__PROBLEM REQUIREMENTS__
Format the data below as a numbered list, one line per item, leaving out any blank lines.

(Records from a pointing dataset)

================================

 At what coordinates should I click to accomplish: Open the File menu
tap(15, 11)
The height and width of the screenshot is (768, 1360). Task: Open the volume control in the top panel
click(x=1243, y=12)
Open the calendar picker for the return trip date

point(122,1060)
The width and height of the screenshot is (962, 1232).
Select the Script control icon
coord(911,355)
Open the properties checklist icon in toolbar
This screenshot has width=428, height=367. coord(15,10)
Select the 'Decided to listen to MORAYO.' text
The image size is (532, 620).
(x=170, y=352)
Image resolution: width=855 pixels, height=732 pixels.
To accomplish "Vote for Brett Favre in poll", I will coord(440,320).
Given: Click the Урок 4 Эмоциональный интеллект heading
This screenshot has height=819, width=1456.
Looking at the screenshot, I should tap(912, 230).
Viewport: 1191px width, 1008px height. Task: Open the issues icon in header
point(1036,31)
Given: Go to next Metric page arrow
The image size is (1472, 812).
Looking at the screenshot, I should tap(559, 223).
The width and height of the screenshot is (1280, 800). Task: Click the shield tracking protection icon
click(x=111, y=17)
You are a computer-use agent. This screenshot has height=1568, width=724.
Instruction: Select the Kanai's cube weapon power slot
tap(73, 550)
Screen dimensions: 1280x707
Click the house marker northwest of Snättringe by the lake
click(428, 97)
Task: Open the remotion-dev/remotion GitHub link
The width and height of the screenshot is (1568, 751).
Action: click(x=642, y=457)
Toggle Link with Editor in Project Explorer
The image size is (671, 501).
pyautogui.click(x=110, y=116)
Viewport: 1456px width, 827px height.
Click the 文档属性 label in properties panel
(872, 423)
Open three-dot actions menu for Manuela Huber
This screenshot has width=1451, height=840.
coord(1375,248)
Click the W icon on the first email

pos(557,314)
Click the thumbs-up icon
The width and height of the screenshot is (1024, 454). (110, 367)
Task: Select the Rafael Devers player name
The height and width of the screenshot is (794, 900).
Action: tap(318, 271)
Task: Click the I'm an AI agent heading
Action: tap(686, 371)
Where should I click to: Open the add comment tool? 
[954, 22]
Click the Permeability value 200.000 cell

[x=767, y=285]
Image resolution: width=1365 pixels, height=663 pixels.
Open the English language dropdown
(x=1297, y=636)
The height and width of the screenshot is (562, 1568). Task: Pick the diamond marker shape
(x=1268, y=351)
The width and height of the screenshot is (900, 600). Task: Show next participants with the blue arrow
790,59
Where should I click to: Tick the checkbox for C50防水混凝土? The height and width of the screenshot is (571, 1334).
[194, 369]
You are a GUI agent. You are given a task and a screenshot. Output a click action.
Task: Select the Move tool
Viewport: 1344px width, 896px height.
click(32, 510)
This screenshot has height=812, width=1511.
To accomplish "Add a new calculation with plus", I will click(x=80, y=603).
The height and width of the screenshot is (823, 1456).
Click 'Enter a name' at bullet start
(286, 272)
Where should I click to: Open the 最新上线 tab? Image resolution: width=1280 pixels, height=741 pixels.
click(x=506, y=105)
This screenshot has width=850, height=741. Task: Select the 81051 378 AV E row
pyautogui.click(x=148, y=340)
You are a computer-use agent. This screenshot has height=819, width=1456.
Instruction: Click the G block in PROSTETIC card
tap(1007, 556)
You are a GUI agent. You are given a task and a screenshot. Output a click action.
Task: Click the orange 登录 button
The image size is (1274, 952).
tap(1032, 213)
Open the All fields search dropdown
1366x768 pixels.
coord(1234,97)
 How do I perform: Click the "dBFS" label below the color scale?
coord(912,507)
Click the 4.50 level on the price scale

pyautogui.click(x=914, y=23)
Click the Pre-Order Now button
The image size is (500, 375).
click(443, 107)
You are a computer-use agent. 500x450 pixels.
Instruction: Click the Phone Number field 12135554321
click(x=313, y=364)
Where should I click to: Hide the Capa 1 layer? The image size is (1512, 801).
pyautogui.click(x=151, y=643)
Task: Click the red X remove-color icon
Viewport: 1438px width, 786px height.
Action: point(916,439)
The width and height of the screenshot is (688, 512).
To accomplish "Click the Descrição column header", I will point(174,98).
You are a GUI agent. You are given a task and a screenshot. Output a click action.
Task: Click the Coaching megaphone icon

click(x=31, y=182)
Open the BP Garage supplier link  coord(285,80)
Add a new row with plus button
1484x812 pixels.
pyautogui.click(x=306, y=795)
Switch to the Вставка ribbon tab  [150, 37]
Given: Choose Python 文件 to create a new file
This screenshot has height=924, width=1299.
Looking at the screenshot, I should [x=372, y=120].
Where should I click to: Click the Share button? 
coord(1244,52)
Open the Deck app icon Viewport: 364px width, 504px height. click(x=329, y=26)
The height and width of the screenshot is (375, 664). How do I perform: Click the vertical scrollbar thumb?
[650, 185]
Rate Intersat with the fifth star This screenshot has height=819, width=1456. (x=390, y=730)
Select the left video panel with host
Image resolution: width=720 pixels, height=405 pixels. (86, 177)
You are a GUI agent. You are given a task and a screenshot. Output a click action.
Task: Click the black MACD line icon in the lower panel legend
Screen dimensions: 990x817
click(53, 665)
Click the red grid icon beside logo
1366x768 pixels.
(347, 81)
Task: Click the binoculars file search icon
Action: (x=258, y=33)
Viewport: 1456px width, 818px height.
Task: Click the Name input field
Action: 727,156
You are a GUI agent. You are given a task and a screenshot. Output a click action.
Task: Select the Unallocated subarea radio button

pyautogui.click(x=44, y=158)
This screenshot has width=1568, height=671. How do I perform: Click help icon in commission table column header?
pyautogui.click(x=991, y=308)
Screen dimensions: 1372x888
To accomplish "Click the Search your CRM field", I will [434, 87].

================================

__FULL ANSWER__
1.  At what coordinates should I click to accomplish: Open the File menu
2. tap(15, 11)
3. The height and width of the screenshot is (768, 1360). Task: Open the volume control in the top panel
4. click(x=1243, y=12)
5. Open the calendar picker for the return trip date
6. point(122,1060)
7. The width and height of the screenshot is (962, 1232).
8. Select the Script control icon
9. coord(911,355)
10. Open the properties checklist icon in toolbar
11. This screenshot has width=428, height=367. coord(15,10)
12. Select the 'Decided to listen to MORAYO.' text
13. The image size is (532, 620).
14. (x=170, y=352)
15. Image resolution: width=855 pixels, height=732 pixels.
16. To accomplish "Vote for Brett Favre in poll", I will coord(440,320).
17. Given: Click the Урок 4 Эмоциональный интеллект heading
18. This screenshot has height=819, width=1456.
19. Looking at the screenshot, I should tap(912, 230).
20. Viewport: 1191px width, 1008px height. Task: Open the issues icon in header
21. point(1036,31)
22. Given: Go to next Metric page arrow
23. The image size is (1472, 812).
24. Looking at the screenshot, I should tap(559, 223).
25. The width and height of the screenshot is (1280, 800). Task: Click the shield tracking protection icon
26. click(x=111, y=17)
27. You are a computer-use agent. This screenshot has height=1568, width=724.
28. Instruction: Select the Kanai's cube weapon power slot
29. tap(73, 550)
30. Screen dimensions: 1280x707
31. Click the house marker northwest of Snättringe by the lake
32. click(428, 97)
33. Task: Open the remotion-dev/remotion GitHub link
34. The width and height of the screenshot is (1568, 751).
35. Action: click(x=642, y=457)
36. Toggle Link with Editor in Project Explorer
37. The image size is (671, 501).
38. pyautogui.click(x=110, y=116)
39. Viewport: 1456px width, 827px height.
40. Click the 文档属性 label in properties panel
41. (872, 423)
42. Open three-dot actions menu for Manuela Huber
43. This screenshot has width=1451, height=840.
44. coord(1375,248)
45. Click the W icon on the first email
46. pos(557,314)
47. Click the thumbs-up icon
48. The width and height of the screenshot is (1024, 454). (110, 367)
49. Task: Select the Rafael Devers player name
50. The height and width of the screenshot is (794, 900).
51. Action: tap(318, 271)
52. Task: Click the I'm an AI agent heading
53. Action: tap(686, 371)
54. Where should I click to: Open the add comment tool? 
55. [954, 22]
56. Click the Permeability value 200.000 cell
57. [x=767, y=285]
58. Image resolution: width=1365 pixels, height=663 pixels.
59. Open the English language dropdown
60. (x=1297, y=636)
61. The height and width of the screenshot is (562, 1568). Task: Pick the diamond marker shape
62. (x=1268, y=351)
63. The width and height of the screenshot is (900, 600). Task: Show next participants with the blue arrow
64. 790,59
65. Where should I click to: Tick the checkbox for C50防水混凝土? The height and width of the screenshot is (571, 1334).
66. [194, 369]
67. You are a GUI agent. You are given a task and a screenshot. Output a click action.
68. Task: Select the Move tool
69. Viewport: 1344px width, 896px height.
70. click(32, 510)
71. This screenshot has height=812, width=1511.
72. To accomplish "Add a new calculation with plus", I will click(x=80, y=603).
73. The height and width of the screenshot is (823, 1456).
74. Click 'Enter a name' at bullet start
75. (286, 272)
76. Where should I click to: Open the 最新上线 tab? Image resolution: width=1280 pixels, height=741 pixels.
77. click(x=506, y=105)
78. This screenshot has width=850, height=741. Task: Select the 81051 378 AV E row
79. pyautogui.click(x=148, y=340)
80. You are a computer-use agent. This screenshot has height=819, width=1456.
81. Instruction: Click the G block in PROSTETIC card
82. tap(1007, 556)
83. You are a GUI agent. You are given a task and a screenshot. Output a click action.
84. Task: Click the orange 登录 button
85. The image size is (1274, 952).
86. tap(1032, 213)
87. Open the All fields search dropdown
88. 1366x768 pixels.
89. coord(1234,97)
90.  How do I perform: Click the "dBFS" label below the color scale?
91. coord(912,507)
92. Click the 4.50 level on the price scale
93. pyautogui.click(x=914, y=23)
94. Click the Pre-Order Now button
95. The image size is (500, 375).
96. click(443, 107)
97. You are a computer-use agent. 500x450 pixels.
98. Instruction: Click the Phone Number field 12135554321
99. click(x=313, y=364)
100. Where should I click to: Hide the Capa 1 layer? The image size is (1512, 801).
101. pyautogui.click(x=151, y=643)
102. Task: Click the red X remove-color icon
103. Viewport: 1438px width, 786px height.
104. Action: point(916,439)
105. The width and height of the screenshot is (688, 512).
106. To accomplish "Click the Descrição column header", I will point(174,98).
107. You are a GUI agent. You are given a task and a screenshot. Output a click action.
108. Task: Click the Coaching megaphone icon
109. click(x=31, y=182)
110. Open the BP Garage supplier link  coord(285,80)
111. Add a new row with plus button
112. 1484x812 pixels.
113. pyautogui.click(x=306, y=795)
114. Switch to the Вставка ribbon tab  [150, 37]
115. Given: Choose Python 文件 to create a new file
116. This screenshot has height=924, width=1299.
117. Looking at the screenshot, I should [x=372, y=120].
118. Where should I click to: Click the Share button? 
119. coord(1244,52)
120. Open the Deck app icon Viewport: 364px width, 504px height. click(x=329, y=26)
121. The height and width of the screenshot is (375, 664). How do I perform: Click the vertical scrollbar thumb?
122. [650, 185]
123. Rate Intersat with the fifth star This screenshot has height=819, width=1456. (x=390, y=730)
124. Select the left video panel with host
125. Image resolution: width=720 pixels, height=405 pixels. (86, 177)
126. You are a GUI agent. You are given a task and a screenshot. Output a click action.
127. Task: Click the black MACD line icon in the lower panel legend
128. Screen dimensions: 990x817
129. click(53, 665)
130. Click the red grid icon beside logo
131. 1366x768 pixels.
132. (347, 81)
133. Task: Click the binoculars file search icon
134. Action: (x=258, y=33)
135. Viewport: 1456px width, 818px height.
136. Task: Click the Name input field
137. Action: 727,156
138. You are a GUI agent. You are given a task and a screenshot. Output a click action.
139. Task: Select the Unallocated subarea radio button
140. pyautogui.click(x=44, y=158)
141. This screenshot has width=1568, height=671. How do I perform: Click help icon in commission table column header?
142. pyautogui.click(x=991, y=308)
143. Screen dimensions: 1372x888
144. To accomplish "Click the Search your CRM field", I will [434, 87].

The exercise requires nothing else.